═══ Data records

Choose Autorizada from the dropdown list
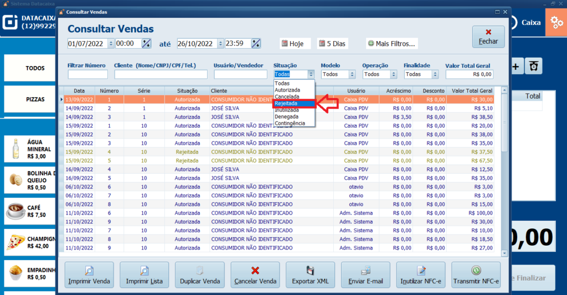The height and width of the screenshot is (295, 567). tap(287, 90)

══════
═══ Data records

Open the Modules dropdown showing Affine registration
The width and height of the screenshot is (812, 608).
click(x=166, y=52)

══════
═══ Data records

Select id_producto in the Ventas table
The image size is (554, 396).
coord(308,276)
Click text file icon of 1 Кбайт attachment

══════

§ Exercise aim: Please transcribe exactly the lines above from the line that has "The image size is (554, 396)." up to and including the line that has "Click text file icon of 1 Кбайт attachment"; no other line belongs in the answer.

§ Output of the exercise:
The image size is (554, 396).
coord(308,276)
Click text file icon of 1 Кбайт attachment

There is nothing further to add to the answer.